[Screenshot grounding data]
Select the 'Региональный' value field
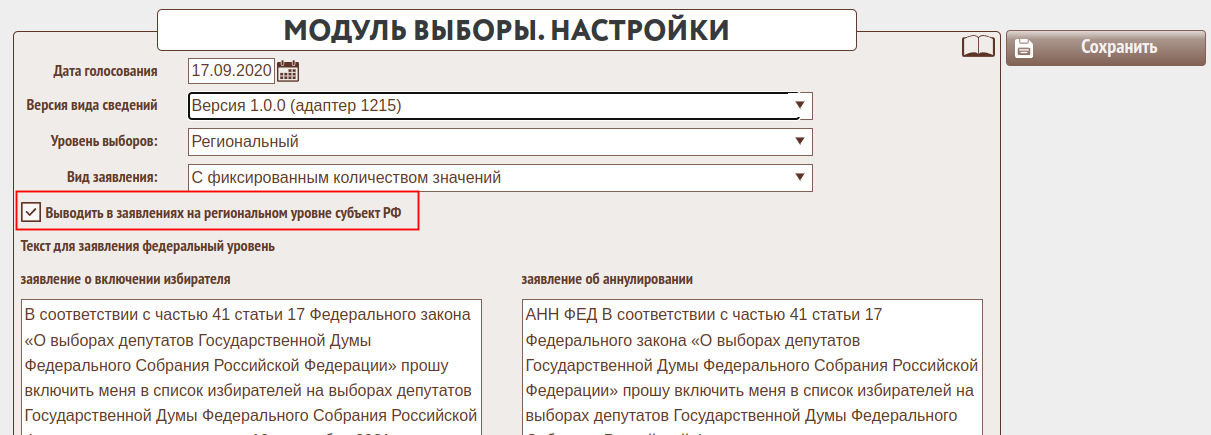The height and width of the screenshot is (435, 1211). (x=490, y=142)
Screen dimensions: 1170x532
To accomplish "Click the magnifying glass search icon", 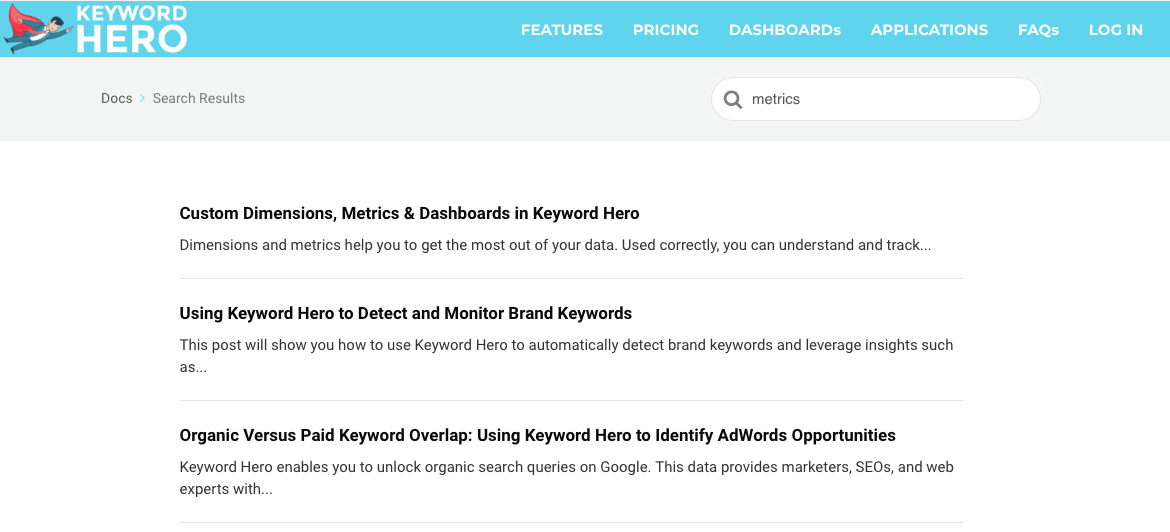I will (733, 99).
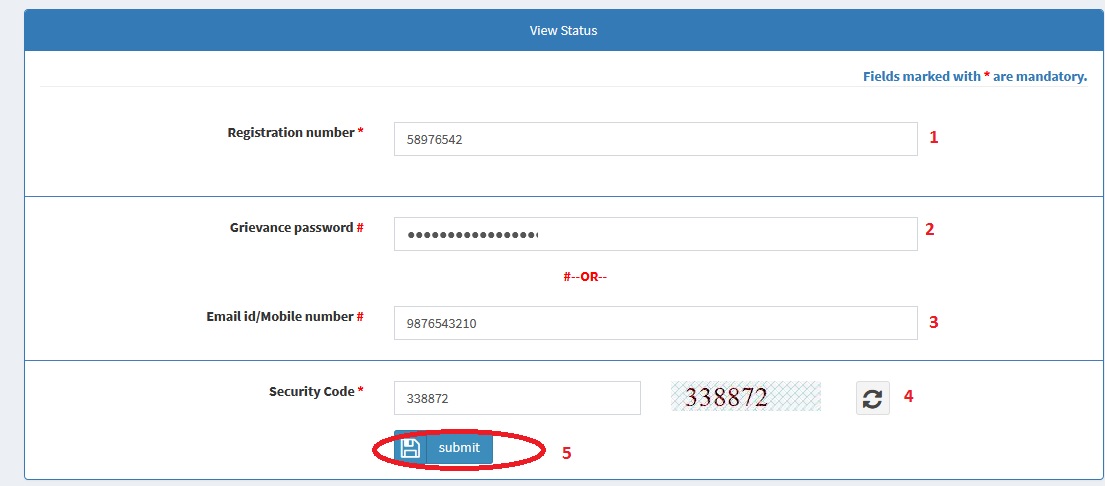
Task: Click the Security Code label
Action: [x=311, y=392]
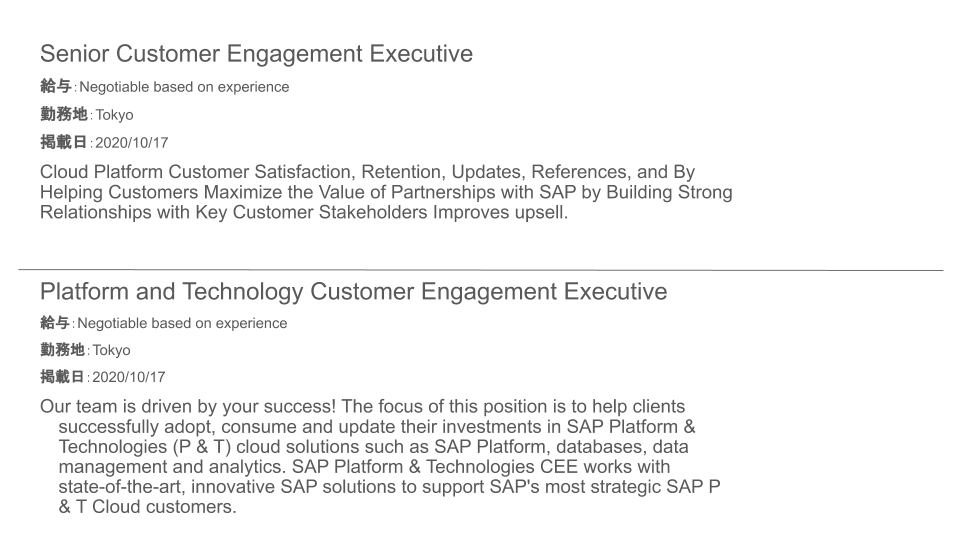960x540 pixels.
Task: Open the Platform and Technology Customer Engagement Executive listing
Action: click(353, 291)
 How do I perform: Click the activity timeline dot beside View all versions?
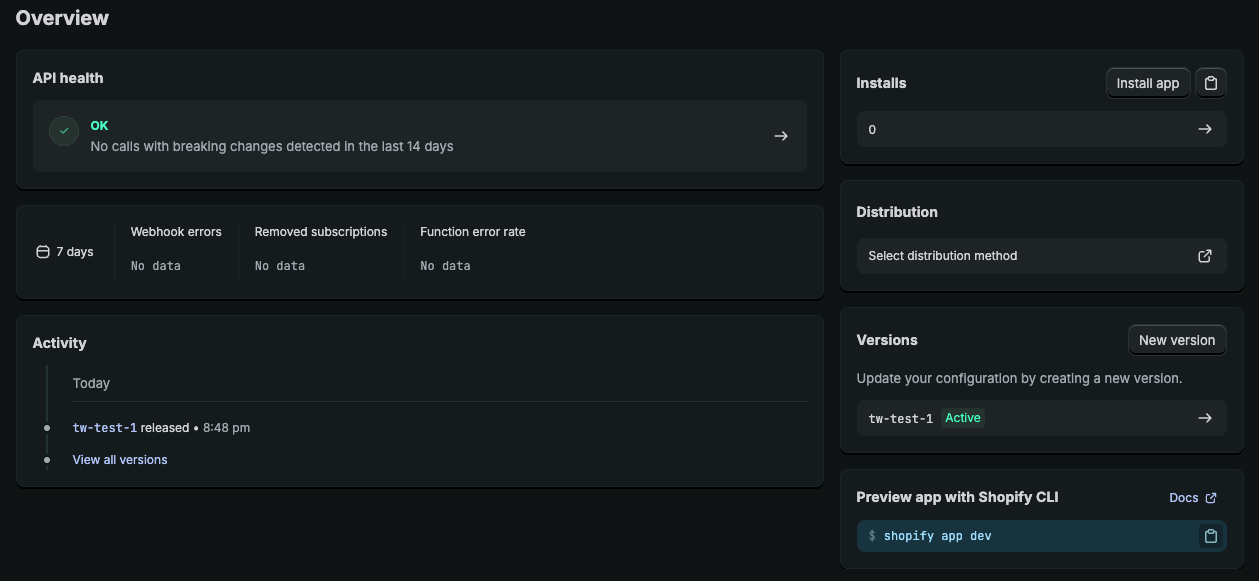47,460
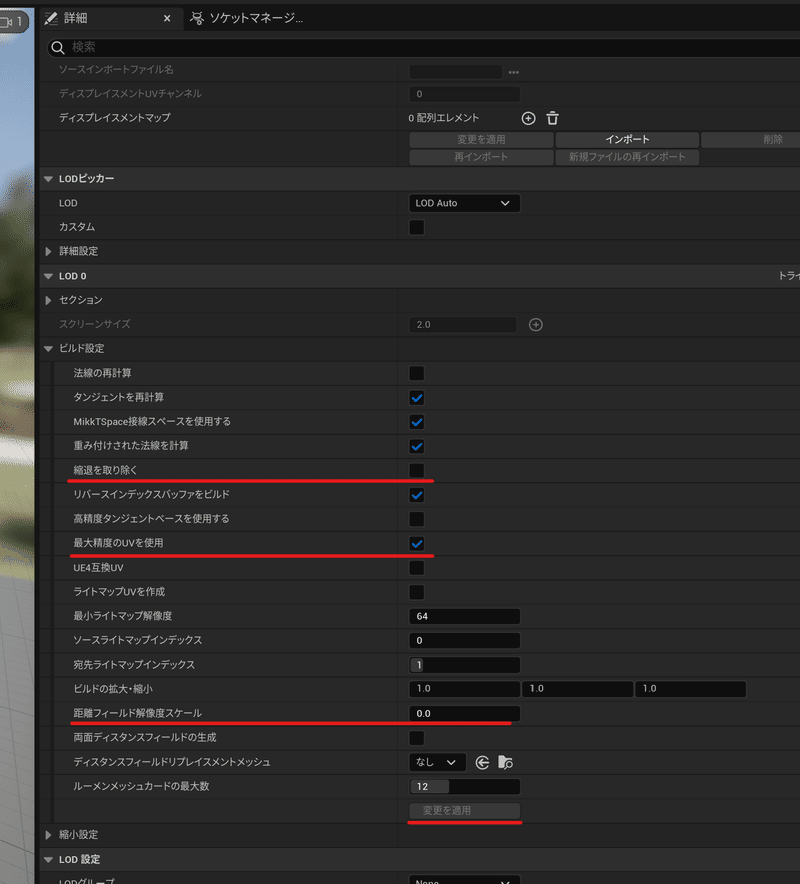Edit the 最小ライトマップ解像度 value field
800x884 pixels.
pos(464,616)
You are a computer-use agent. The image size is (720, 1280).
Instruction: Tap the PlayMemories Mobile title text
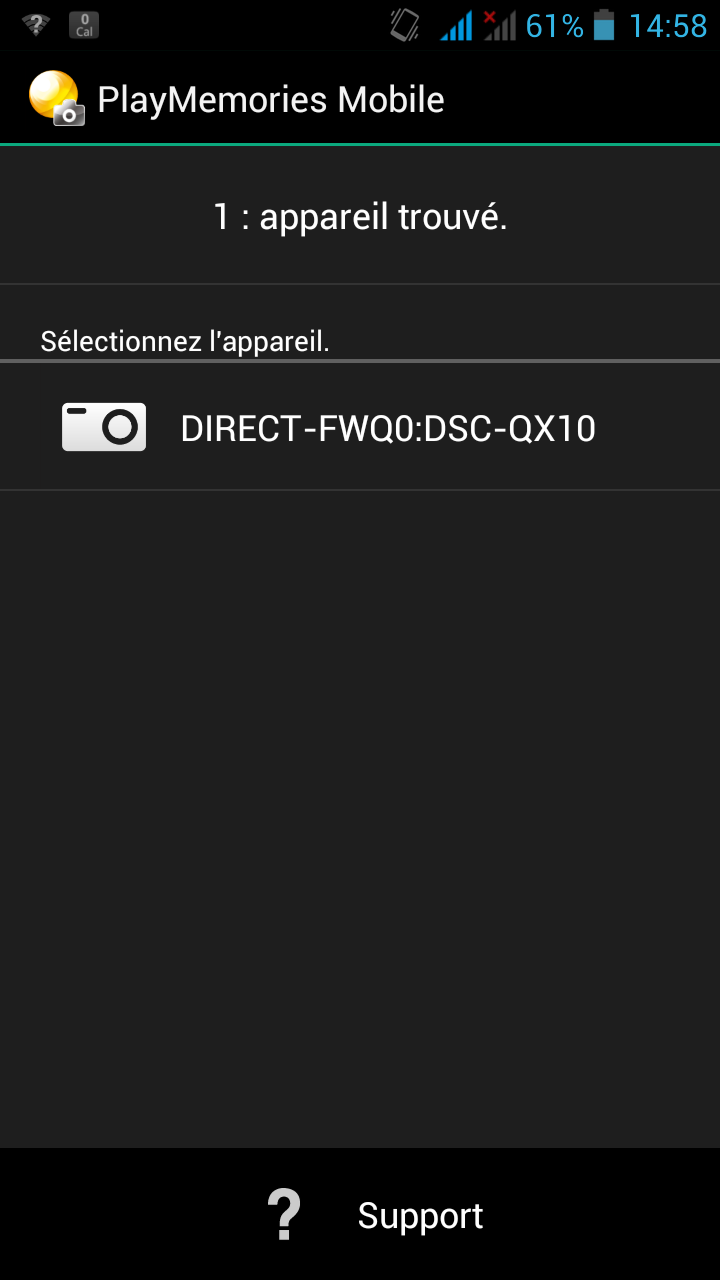click(271, 100)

:: YOUR GOAL ::
Leaving all pictures aside, print exactly the lines from the one that contains "How do I perform: Click" through the last line of the data above, inclusive.

:: ANSWER FOR THE TASK ::
 How do I perform: Click the activity timeline dot beside View all versions?
47,460
Edit the 最小ライトマップ解像度 value field
800x884 pixels.
pos(464,616)
You are a computer-use agent. The image size is (720, 1280).
Instruction: Tap the PlayMemories Mobile title text
click(271, 100)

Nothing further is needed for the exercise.